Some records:
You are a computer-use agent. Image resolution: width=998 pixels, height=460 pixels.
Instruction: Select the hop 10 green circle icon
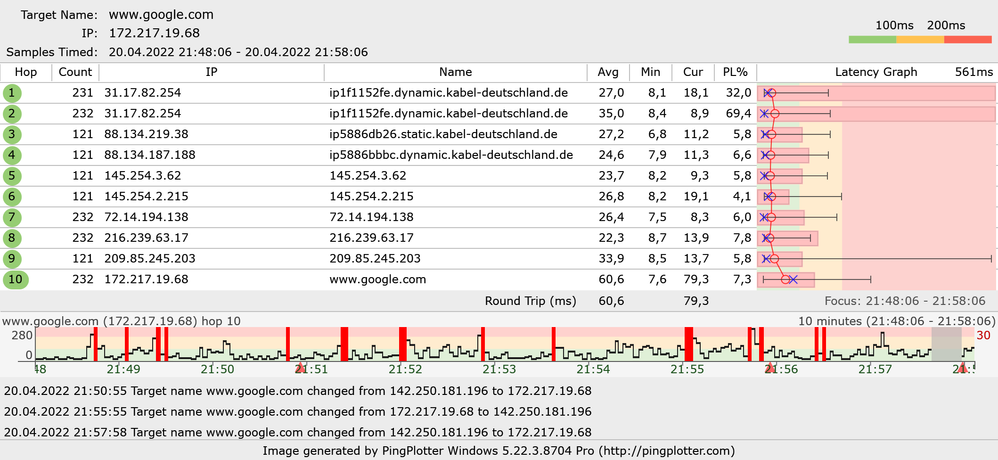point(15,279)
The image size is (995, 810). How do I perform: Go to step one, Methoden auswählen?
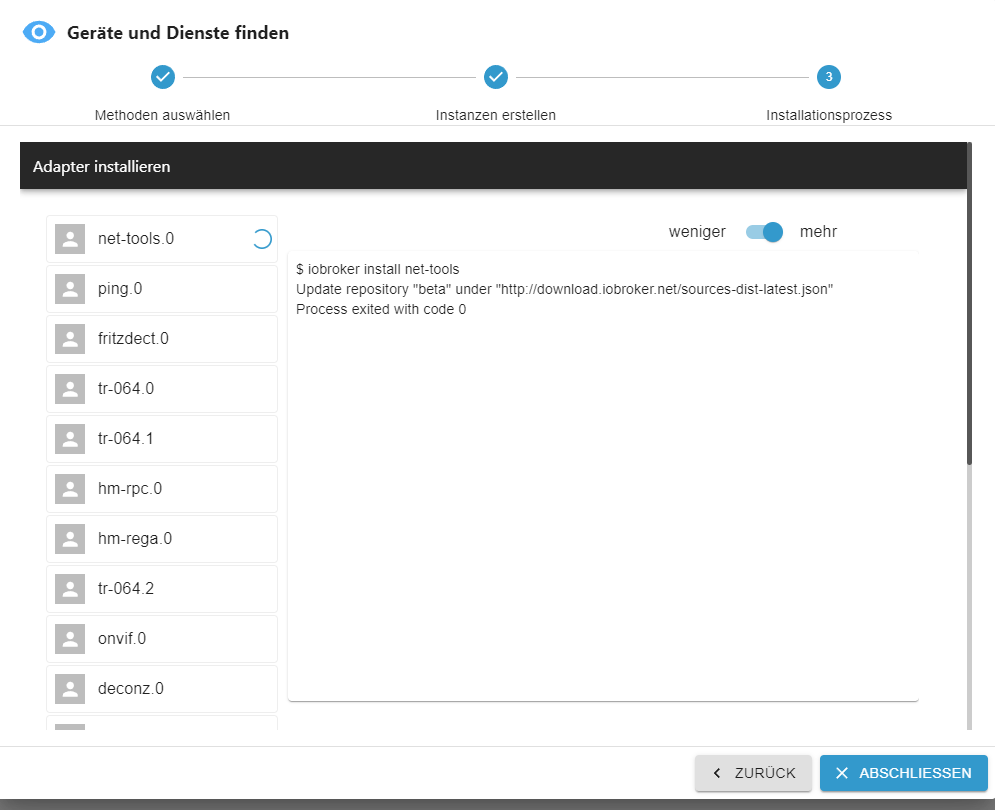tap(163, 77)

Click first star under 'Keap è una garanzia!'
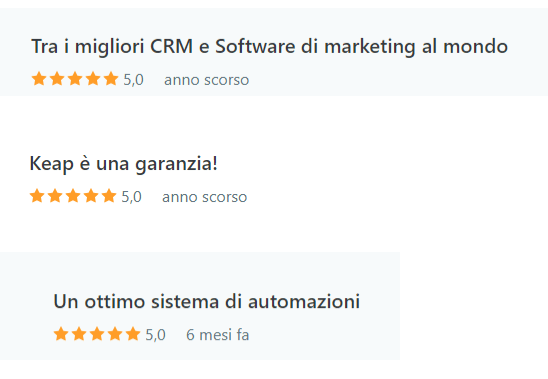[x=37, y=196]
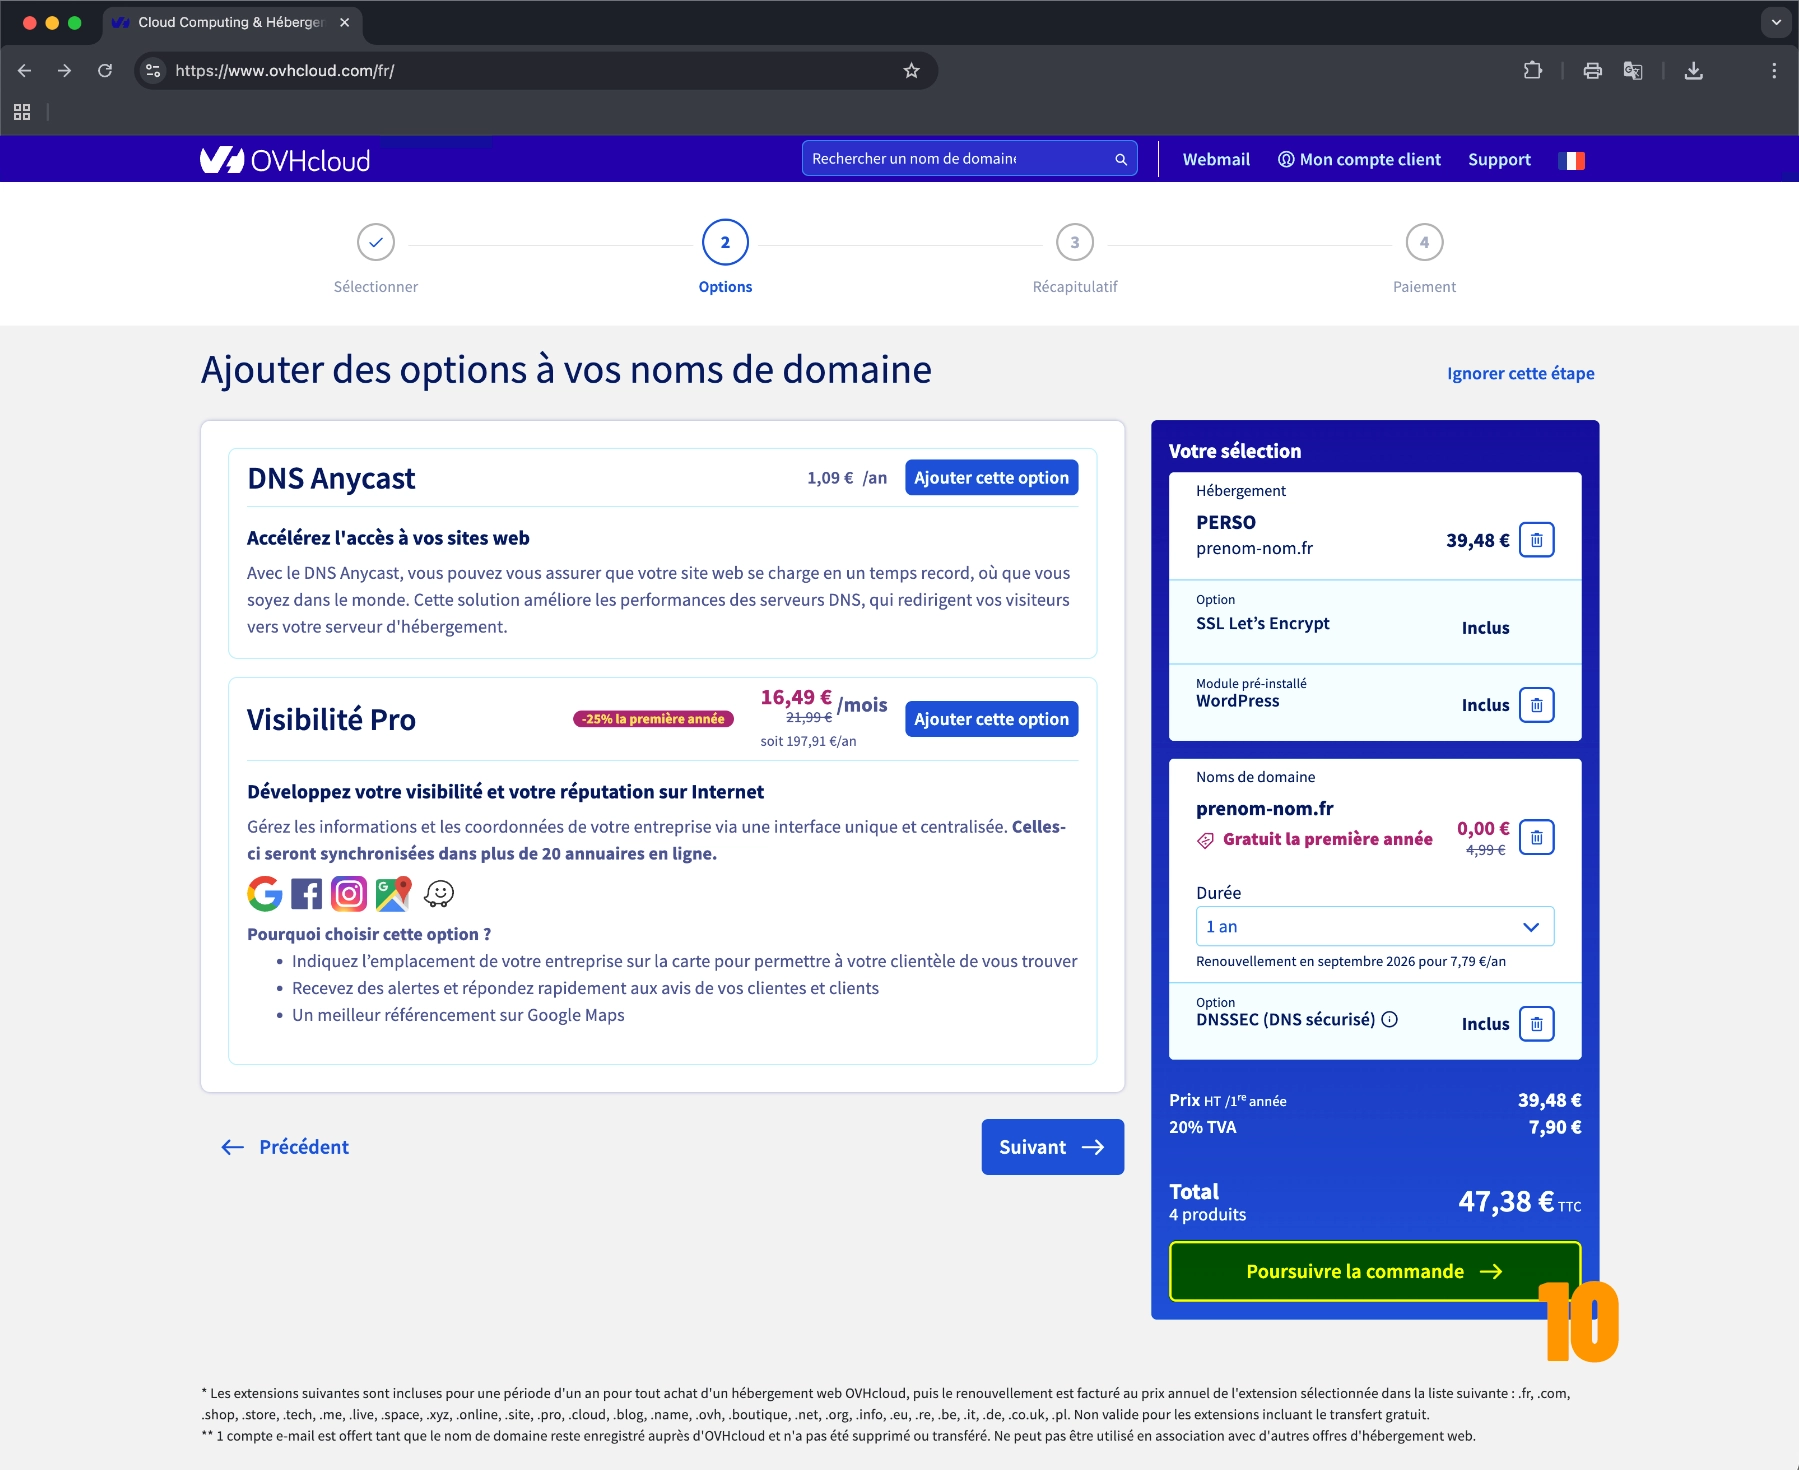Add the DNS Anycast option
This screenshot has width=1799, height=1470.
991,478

▶ _WHAT IS NEEDED_: Reproduce word for word the stretch of the listing above from the line that contains "The image size" through the end of the listing, including both ends. Leave the pictures out.

▶ _EXERCISE SOLUTION_:
The image size is (995, 810). How do I perform: Go to step one, Methoden auswählen?
tap(163, 77)

Click first star under 'Keap è una garanzia!'
[x=37, y=196]
Add the DNS Anycast option
This screenshot has width=1799, height=1470.
991,478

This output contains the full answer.